**Exercise:** Everything in the listing must be repeated exactly, apart from the images.

--- START ---

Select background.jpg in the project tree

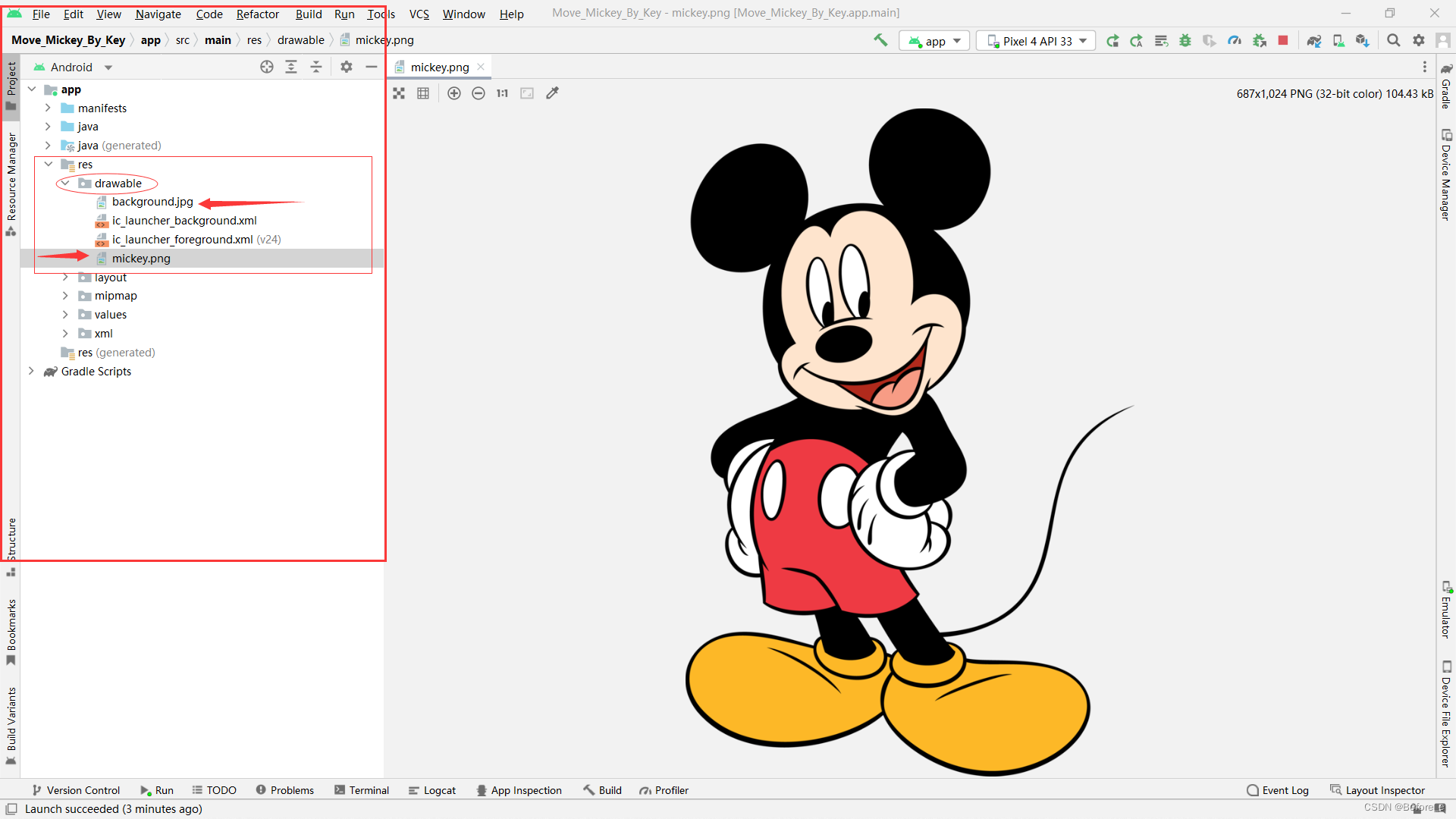[x=152, y=202]
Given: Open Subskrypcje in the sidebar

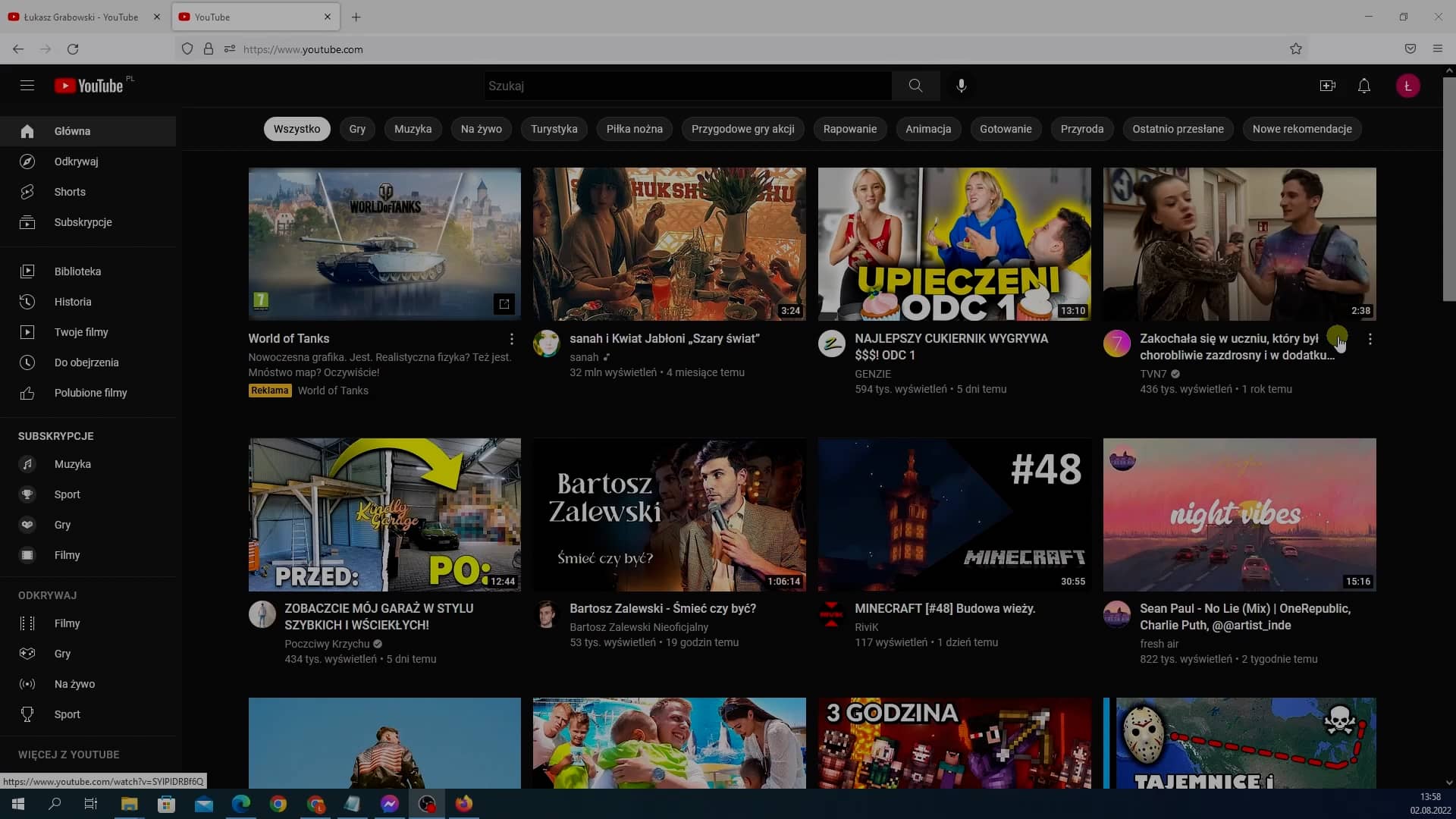Looking at the screenshot, I should click(x=83, y=222).
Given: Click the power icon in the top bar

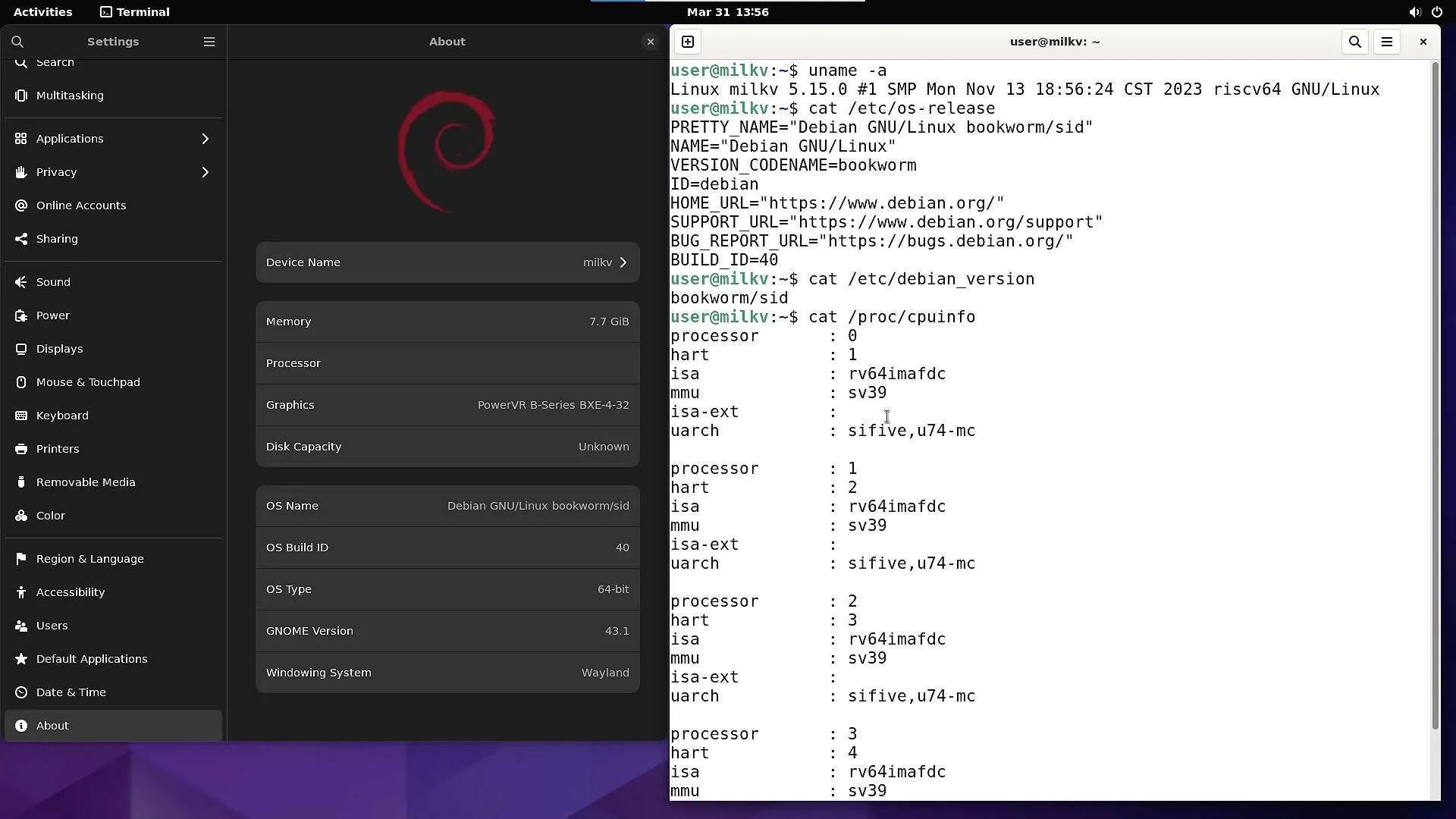Looking at the screenshot, I should coord(1437,12).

--- END ---

**Task output:**
Select background.jpg in the project tree

[x=152, y=202]
Given: Open Subskrypcje in the sidebar

Looking at the screenshot, I should click(x=83, y=222).
Given: Click the power icon in the top bar

Looking at the screenshot, I should coord(1437,12).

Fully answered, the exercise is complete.